Können Sie mir ein Beispiel dafür geben?
So war es im Fall des Riesenkalmars. Diese Wesen kannte man bereits aus mittelalterlichen Berichten von Riesenkraken, die angeblich Schiffe in die Meerestiefe gezogen haben. Mittlerweile ist ihre Existenz gesichert, doch bevor man erste handfeste Hinweise fand – Fangarme in Mägen von Pottwalen und Saugnapfspuren auf deren Haut –, betrachtete man diese Tiere als Fabelwesen. Es gibt übrigens eine Fachgesellschaft für Kryptozoologie in den USA, die eine Zeitschrift herausgibt und solche Beispiele thematisiert. Darin finden sich auch der Jemen-Waran und unsere Geschichte über die afrikanischen Zwergelefanten.
Aber die Existenz des afrikanischen Zwergelefanten ist doch bis heute umstritten. Oder?
Sie haben Recht, seine Existenz ist nie anerkannt worden. Kritiker behaupten, dabei handele es sich um Jungtiere der Waldelefanten. In Afrika gibt es zwei verschiedene Elefantenformen, den großen Savannenelefanten und den wesentlich kleineren Waldelefanten, der im Regenwald lebt. Seit Anfang des letzten Jahrhunderts gibt es Hinweise darauf, dass neben dem Waldelefanten ein noch kleinerer so genannter Zwergelefant dort existieren soll. Zusammen mit meinem damaligen Professor, dem großen Afrikaforscher Martin Eisentraut, habe ich jedoch Indizien gefunden, die dafür sprechen, dass diese Art real ist.

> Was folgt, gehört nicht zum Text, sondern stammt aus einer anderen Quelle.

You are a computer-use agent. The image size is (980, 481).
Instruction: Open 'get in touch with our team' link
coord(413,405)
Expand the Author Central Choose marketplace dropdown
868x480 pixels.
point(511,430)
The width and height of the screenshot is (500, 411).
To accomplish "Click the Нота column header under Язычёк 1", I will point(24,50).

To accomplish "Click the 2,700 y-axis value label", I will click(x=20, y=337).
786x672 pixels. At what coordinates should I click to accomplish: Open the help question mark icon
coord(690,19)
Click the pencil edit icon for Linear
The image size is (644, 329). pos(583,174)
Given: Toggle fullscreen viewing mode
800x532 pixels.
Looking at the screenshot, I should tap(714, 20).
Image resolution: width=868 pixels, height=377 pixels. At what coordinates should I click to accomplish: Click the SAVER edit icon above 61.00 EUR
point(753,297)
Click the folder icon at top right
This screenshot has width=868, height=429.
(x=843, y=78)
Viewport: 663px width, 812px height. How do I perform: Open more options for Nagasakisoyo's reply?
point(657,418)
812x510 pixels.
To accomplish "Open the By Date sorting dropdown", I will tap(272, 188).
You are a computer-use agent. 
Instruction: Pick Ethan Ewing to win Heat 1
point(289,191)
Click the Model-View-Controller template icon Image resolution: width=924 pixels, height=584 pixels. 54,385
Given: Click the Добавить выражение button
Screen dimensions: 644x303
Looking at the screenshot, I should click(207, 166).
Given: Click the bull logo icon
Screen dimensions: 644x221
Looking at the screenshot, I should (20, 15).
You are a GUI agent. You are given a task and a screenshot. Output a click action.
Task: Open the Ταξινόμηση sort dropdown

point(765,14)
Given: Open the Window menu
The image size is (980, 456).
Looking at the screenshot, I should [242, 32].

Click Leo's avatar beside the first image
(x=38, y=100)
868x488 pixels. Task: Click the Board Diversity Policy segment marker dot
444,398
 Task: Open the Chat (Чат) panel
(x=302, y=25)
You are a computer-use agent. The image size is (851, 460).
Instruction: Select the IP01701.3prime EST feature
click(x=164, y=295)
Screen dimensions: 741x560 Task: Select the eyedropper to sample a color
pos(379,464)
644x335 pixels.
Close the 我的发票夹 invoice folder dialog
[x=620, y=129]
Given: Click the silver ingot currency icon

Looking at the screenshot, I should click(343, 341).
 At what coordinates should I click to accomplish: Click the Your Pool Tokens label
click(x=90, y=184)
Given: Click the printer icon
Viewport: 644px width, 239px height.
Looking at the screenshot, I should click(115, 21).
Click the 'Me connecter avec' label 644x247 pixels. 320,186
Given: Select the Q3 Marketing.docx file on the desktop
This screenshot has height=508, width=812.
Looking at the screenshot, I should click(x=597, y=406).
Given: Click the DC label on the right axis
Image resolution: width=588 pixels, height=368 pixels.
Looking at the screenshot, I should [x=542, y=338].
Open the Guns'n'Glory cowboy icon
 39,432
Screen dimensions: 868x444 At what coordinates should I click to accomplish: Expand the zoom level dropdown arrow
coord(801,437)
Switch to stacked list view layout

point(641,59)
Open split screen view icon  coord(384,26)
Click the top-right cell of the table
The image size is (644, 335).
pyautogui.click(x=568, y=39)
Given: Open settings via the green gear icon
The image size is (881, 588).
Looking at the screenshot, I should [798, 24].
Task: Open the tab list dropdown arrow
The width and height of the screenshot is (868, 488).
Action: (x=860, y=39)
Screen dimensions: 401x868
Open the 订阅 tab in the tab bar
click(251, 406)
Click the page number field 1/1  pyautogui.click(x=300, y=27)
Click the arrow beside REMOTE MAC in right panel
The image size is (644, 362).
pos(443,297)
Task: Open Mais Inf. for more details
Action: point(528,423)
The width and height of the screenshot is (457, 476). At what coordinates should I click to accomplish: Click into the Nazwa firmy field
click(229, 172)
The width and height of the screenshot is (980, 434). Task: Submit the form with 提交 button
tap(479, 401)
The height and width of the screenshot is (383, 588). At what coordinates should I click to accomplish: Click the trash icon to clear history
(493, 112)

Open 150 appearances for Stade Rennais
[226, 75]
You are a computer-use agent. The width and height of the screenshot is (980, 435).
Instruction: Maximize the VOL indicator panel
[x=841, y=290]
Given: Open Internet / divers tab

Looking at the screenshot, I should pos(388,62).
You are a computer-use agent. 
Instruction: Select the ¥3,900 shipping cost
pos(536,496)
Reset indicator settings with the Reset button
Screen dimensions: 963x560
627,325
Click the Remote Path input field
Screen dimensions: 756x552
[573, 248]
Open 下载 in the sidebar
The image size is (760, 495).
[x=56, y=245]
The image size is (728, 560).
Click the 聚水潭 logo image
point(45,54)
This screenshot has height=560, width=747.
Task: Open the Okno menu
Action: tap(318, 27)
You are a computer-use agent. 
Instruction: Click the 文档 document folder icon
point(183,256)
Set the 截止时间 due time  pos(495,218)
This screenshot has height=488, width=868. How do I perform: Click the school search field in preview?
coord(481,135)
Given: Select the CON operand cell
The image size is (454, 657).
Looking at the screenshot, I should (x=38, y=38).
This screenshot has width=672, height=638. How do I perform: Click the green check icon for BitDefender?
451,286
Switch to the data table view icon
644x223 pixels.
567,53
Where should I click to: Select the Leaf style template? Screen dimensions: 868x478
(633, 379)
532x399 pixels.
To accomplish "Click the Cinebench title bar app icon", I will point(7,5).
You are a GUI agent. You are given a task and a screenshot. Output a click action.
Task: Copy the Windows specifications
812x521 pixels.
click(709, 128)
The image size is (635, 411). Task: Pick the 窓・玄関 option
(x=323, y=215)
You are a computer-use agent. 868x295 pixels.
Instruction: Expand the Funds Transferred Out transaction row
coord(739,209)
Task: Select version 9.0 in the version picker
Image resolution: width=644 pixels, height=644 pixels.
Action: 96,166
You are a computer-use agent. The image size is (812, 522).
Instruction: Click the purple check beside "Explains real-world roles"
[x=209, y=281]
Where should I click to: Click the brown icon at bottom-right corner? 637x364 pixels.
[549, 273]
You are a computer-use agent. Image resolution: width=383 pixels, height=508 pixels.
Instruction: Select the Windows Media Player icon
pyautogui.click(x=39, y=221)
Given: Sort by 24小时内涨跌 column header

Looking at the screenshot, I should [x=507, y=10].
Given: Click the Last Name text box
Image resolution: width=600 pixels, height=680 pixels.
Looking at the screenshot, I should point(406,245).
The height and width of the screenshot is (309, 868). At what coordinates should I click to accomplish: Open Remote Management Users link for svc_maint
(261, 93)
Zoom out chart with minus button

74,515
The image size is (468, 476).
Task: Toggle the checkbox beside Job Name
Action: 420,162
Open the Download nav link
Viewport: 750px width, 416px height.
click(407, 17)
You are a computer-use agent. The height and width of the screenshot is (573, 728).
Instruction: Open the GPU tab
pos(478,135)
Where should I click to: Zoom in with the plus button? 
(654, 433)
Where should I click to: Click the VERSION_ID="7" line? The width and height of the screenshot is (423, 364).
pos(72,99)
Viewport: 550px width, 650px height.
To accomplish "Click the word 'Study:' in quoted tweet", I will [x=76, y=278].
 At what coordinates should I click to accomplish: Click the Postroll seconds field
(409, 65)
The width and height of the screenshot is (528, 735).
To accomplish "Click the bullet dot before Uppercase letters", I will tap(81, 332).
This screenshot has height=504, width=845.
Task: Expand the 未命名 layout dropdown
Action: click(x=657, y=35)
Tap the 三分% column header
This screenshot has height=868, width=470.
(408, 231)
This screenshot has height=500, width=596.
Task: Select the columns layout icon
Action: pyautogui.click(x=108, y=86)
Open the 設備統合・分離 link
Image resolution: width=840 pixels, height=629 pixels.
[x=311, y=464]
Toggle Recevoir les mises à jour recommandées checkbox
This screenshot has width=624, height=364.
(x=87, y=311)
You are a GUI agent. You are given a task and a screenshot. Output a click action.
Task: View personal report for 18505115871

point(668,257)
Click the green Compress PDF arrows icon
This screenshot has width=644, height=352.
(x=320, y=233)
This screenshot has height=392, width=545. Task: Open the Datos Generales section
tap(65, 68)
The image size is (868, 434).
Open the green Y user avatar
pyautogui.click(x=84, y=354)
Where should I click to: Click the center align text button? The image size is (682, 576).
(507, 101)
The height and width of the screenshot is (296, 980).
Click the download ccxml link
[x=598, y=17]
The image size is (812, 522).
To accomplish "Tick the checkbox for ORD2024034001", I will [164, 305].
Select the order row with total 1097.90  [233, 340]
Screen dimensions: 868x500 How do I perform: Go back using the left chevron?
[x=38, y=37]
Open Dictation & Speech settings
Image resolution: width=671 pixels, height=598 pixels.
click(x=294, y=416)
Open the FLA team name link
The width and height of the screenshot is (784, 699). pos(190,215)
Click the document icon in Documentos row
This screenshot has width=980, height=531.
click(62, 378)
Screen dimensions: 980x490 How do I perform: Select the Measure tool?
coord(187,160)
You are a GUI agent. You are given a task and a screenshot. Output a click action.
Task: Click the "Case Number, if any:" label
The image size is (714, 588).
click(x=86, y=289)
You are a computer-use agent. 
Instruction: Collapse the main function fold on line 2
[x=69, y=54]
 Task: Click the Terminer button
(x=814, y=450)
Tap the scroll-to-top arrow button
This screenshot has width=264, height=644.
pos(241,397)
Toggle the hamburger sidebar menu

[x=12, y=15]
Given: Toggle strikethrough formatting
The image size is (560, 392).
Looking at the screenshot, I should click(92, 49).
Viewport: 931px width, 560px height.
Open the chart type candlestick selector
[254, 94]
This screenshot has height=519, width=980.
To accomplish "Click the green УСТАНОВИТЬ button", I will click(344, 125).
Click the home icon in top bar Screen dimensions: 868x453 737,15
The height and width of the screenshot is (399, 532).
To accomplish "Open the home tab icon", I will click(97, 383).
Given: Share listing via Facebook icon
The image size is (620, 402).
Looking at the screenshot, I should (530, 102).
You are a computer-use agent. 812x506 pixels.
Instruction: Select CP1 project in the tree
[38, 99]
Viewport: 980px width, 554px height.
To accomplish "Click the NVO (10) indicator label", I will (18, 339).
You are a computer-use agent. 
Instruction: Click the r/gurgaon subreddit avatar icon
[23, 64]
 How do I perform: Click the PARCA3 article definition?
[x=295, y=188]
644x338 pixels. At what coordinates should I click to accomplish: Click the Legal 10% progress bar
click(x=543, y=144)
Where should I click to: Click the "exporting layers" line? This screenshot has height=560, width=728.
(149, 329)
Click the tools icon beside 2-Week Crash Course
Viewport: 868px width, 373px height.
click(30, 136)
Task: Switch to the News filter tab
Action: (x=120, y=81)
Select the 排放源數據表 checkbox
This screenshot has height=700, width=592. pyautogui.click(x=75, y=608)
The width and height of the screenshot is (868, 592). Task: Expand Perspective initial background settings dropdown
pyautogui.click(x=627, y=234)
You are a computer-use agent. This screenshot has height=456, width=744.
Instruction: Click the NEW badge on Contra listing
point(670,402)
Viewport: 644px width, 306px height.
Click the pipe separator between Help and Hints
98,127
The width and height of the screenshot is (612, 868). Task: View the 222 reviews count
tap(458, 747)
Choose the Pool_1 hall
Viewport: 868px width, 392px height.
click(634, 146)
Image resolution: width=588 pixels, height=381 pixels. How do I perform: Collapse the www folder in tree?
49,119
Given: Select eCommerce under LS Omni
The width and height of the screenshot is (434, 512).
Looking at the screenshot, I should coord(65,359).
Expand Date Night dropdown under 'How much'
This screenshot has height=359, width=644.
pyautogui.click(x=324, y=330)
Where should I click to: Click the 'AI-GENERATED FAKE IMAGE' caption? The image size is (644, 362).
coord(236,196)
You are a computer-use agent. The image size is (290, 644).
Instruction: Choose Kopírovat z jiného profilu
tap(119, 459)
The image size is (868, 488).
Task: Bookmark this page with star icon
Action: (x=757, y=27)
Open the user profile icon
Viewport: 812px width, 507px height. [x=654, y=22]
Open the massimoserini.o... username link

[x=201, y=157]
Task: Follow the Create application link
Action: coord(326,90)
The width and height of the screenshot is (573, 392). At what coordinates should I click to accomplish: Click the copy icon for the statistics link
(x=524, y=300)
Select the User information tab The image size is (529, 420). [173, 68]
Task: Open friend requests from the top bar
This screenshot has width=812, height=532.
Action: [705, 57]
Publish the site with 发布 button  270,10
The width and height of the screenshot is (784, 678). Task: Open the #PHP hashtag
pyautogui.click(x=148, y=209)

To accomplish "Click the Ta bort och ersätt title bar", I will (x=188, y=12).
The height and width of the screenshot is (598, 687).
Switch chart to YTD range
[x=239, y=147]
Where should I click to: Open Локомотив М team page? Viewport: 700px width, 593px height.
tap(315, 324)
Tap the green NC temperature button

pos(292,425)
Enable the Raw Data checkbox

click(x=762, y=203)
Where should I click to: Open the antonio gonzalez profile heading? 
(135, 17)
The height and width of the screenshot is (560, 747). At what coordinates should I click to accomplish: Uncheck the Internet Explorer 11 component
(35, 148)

Welche Hinweise waren das?
In Kamerun zeigten uns Pygmäen sehr kleine Stoß- und Backenzähne, die ihrem Zustand nach zu urteilen nicht von Jungtieren stammten. Wir untersuchten auch noch im Kongomuseum im belgischen Tervuren ungewöhnlich kleine Schädel unter den Exemplaren, die die Belgier während der Kolonialzeit im Kongobecken erlegt hatten. Unsere Ergebnisse haben wir in der Zeitschrift des Kölner Zoos veröffentlicht, woraufhin mir der damalige deutsche Botschafter aus Brazzaville im Kongo, Harald Nestroy, einen Brief schrieb. Er hätte den Zwergelefantenartikel interessiert gelesen, und es gäbe unter Einheimischen keinen Zweifel, dass zwei verschiedene Elefantenarten im Wald lebten. Ihm ist es später tatsächlich auch gelungen, eine kleine Herde dieser Minielefanten zu fotografieren. Damit konnte er überzeugend widerlegen, dass die Zwergelefanten die Jungtiere der Waldelefanten sind, denn auf dem Foto sieht man ihre eigenen Jungtiere – die es nicht über Hundegröße gebracht haben. Weil wir aber keinen genetischen Nachweis haben, liegt ihre Existenz im Grunde genommen jedoch immer noch im Dunkeln.
Warum fehlt der genetische Nachweis?
Selbst wenn man einmal annimmt, Sie hätten die nötige Zeit und das entsprechende Kleingeld, um auf Elefantenpirsch zu gehen. Allein damit, die Tiere aufzuspüren, ist es nicht getan. Sie müssen auch einen enormen Papierkrieg bewältigen, um auch nur eine Kotprobe legal aus- und einzuführen, die Sie für die Laboruntersuchung brauchen. Diese Geschichte weiterzuverfolgen, überlasse ich inzwischen gerne Jüngeren!